What lesson should be learned from all this data? Should I go for shorter, snappier and more visual posts, or should I focus on the small group of visitors taking their time reading through a longer post, and don’t care about the appallingly high bounce rate the others cause?

SocialMention gives a rather accurate picture of the web-buzz on a specific topic. For this reason I check it irregularly to know what’s going on in noncommutative geometry, at least web-wise.

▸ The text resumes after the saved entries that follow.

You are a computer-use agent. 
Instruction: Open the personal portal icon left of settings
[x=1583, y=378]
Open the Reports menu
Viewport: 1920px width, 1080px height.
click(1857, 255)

Yesterday, I noticed two new kids on the block : Jason and David. Their blogs have (so far ) 44 resp. 27 posts, this month alone. My first reaction was: respect!, until I glanced at their content…

David of E-Infinity

Noncommutative geometry has a deplorable track record when it comes to personality-cults and making extra-ordinary claims, but this site beats everything I’ve seen before. Its main mission is to spread the gospel according to E.N.

A characteristic quote :

“It was no doubt the intention of those well known internet thugs and parasites to distract us from science and derail us from our road. This was the brief given to them by you know who. Never the less we will attempt to give here what can only amount to a summary of the summary of what E. N. considers to be the philosophical background to his theory.”

Jason of the E.N. watch

The blog’s mission statement is to expose the said prophet E.N. as a charlatan.

The language used brings us back to the good(?!) old string-war days.

“This is amusing because E. N.’s sockpuppets go on and on about E. N. being a genius polymath with an expert grasp of science, art, history, philosophy and politics. E. N. Watch readers of course know that his knowledge in all areas comes primarily from mass-market popularizations.”

As long as the Connes support-blog and the Rosenberg support-blog remain silent and the Jasons and Davids of this world run the online ncg-show, it is probably better to drop the topic here.